What you will do -> All entries must be transcribed without a single difference.

Records from a collection
# # #
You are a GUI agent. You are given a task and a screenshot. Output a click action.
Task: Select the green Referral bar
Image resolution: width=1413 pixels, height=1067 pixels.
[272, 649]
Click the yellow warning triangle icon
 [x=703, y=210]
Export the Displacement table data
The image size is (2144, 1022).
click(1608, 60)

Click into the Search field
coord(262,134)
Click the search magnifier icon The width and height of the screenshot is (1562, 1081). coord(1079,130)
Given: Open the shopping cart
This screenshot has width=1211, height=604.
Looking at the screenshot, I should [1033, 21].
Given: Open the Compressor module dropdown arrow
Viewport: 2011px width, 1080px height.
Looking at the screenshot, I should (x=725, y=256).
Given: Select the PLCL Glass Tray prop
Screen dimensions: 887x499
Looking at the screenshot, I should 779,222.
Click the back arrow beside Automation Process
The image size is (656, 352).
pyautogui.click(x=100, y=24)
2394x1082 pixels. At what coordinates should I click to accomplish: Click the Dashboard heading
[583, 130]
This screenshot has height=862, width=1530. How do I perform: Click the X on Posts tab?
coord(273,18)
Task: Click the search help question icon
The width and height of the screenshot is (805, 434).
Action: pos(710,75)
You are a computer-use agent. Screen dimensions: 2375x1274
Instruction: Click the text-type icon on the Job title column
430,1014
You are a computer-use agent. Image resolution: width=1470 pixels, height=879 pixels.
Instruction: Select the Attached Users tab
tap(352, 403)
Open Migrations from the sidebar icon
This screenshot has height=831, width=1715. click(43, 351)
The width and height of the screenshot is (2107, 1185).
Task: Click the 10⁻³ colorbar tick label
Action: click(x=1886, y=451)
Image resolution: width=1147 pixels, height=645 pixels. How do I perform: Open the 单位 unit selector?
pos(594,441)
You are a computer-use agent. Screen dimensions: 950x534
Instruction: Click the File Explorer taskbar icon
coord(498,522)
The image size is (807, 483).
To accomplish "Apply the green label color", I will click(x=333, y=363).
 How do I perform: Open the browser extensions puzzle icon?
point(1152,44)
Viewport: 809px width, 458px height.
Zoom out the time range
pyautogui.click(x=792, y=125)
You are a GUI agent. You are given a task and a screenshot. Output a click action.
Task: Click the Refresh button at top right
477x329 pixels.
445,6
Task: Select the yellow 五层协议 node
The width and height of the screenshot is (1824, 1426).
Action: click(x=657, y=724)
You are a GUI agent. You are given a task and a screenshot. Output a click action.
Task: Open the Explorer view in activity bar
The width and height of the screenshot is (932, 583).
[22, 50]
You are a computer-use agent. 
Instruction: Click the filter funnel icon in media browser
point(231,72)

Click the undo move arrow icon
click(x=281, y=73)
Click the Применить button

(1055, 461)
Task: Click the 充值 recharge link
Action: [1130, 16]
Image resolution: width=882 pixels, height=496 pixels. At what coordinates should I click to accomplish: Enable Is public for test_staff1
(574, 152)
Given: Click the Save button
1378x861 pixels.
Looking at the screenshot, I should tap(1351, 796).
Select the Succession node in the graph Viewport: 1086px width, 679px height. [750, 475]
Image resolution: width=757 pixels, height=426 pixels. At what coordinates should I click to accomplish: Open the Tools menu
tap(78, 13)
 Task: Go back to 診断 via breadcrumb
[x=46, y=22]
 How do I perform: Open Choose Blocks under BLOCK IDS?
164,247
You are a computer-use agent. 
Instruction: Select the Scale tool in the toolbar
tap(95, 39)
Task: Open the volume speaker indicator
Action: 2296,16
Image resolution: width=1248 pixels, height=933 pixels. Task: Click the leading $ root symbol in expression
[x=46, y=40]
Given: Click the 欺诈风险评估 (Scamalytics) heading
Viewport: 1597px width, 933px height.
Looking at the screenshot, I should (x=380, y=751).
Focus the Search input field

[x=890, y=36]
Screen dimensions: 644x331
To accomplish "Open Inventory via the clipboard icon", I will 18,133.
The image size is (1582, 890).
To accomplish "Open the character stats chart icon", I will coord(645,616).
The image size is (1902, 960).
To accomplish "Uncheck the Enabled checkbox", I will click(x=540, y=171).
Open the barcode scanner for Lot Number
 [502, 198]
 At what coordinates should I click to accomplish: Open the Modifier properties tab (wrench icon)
# # #
Response to the exercise ->
You are a GUI agent. You are given a task and a screenshot. Output a click action.
Task: Select the green Referral bar
Image resolution: width=1413 pixels, height=1067 pixels.
[272, 649]
Click the yellow warning triangle icon
 [x=703, y=210]
Export the Displacement table data
The image size is (2144, 1022).
click(1608, 60)

Click into the Search field
coord(262,134)
Click the search magnifier icon The width and height of the screenshot is (1562, 1081). coord(1079,130)
Given: Open the shopping cart
This screenshot has width=1211, height=604.
Looking at the screenshot, I should [1033, 21].
Given: Open the Compressor module dropdown arrow
Viewport: 2011px width, 1080px height.
Looking at the screenshot, I should (x=725, y=256).
Given: Select the PLCL Glass Tray prop
Screen dimensions: 887x499
Looking at the screenshot, I should 779,222.
Click the back arrow beside Automation Process
The image size is (656, 352).
pyautogui.click(x=100, y=24)
2394x1082 pixels. At what coordinates should I click to accomplish: Click the Dashboard heading
[583, 130]
This screenshot has height=862, width=1530. How do I perform: Click the X on Posts tab?
coord(273,18)
Task: Click the search help question icon
The width and height of the screenshot is (805, 434).
Action: pos(710,75)
You are a computer-use agent. Screen dimensions: 2375x1274
Instruction: Click the text-type icon on the Job title column
430,1014
You are a computer-use agent. Image resolution: width=1470 pixels, height=879 pixels.
Instruction: Select the Attached Users tab
tap(352, 403)
Open Migrations from the sidebar icon
This screenshot has height=831, width=1715. click(43, 351)
The width and height of the screenshot is (2107, 1185).
Task: Click the 10⁻³ colorbar tick label
Action: click(x=1886, y=451)
Image resolution: width=1147 pixels, height=645 pixels. How do I perform: Open the 单位 unit selector?
pos(594,441)
You are a computer-use agent. Screen dimensions: 950x534
Instruction: Click the File Explorer taskbar icon
coord(498,522)
The image size is (807, 483).
To accomplish "Apply the green label color", I will click(x=333, y=363).
 How do I perform: Open the browser extensions puzzle icon?
point(1152,44)
Viewport: 809px width, 458px height.
Zoom out the time range
pyautogui.click(x=792, y=125)
You are a GUI agent. You are given a task and a screenshot. Output a click action.
Task: Click the Refresh button at top right
477x329 pixels.
445,6
Task: Select the yellow 五层协议 node
The width and height of the screenshot is (1824, 1426).
Action: click(x=657, y=724)
You are a GUI agent. You are given a task and a screenshot. Output a click action.
Task: Open the Explorer view in activity bar
The width and height of the screenshot is (932, 583).
[22, 50]
You are a computer-use agent. 
Instruction: Click the filter funnel icon in media browser
point(231,72)

Click the undo move arrow icon
click(x=281, y=73)
Click the Применить button

(1055, 461)
Task: Click the 充值 recharge link
Action: [1130, 16]
Image resolution: width=882 pixels, height=496 pixels. At what coordinates should I click to accomplish: Enable Is public for test_staff1
(574, 152)
Given: Click the Save button
1378x861 pixels.
Looking at the screenshot, I should tap(1351, 796).
Select the Succession node in the graph Viewport: 1086px width, 679px height. [750, 475]
Image resolution: width=757 pixels, height=426 pixels. At what coordinates should I click to accomplish: Open the Tools menu
tap(78, 13)
 Task: Go back to 診断 via breadcrumb
[x=46, y=22]
 How do I perform: Open Choose Blocks under BLOCK IDS?
164,247
You are a computer-use agent. 
Instruction: Select the Scale tool in the toolbar
tap(95, 39)
Task: Open the volume speaker indicator
Action: 2296,16
Image resolution: width=1248 pixels, height=933 pixels. Task: Click the leading $ root symbol in expression
[x=46, y=40]
Given: Click the 欺诈风险评估 (Scamalytics) heading
Viewport: 1597px width, 933px height.
Looking at the screenshot, I should (x=380, y=751).
Focus the Search input field

[x=890, y=36]
Screen dimensions: 644x331
To accomplish "Open Inventory via the clipboard icon", I will 18,133.
The image size is (1582, 890).
To accomplish "Open the character stats chart icon", I will coord(645,616).
The image size is (1902, 960).
To accomplish "Uncheck the Enabled checkbox", I will click(x=540, y=171).
Open the barcode scanner for Lot Number
 [502, 198]
 At what coordinates should I click to accomplish: Open the Modifier properties tab (wrench icon)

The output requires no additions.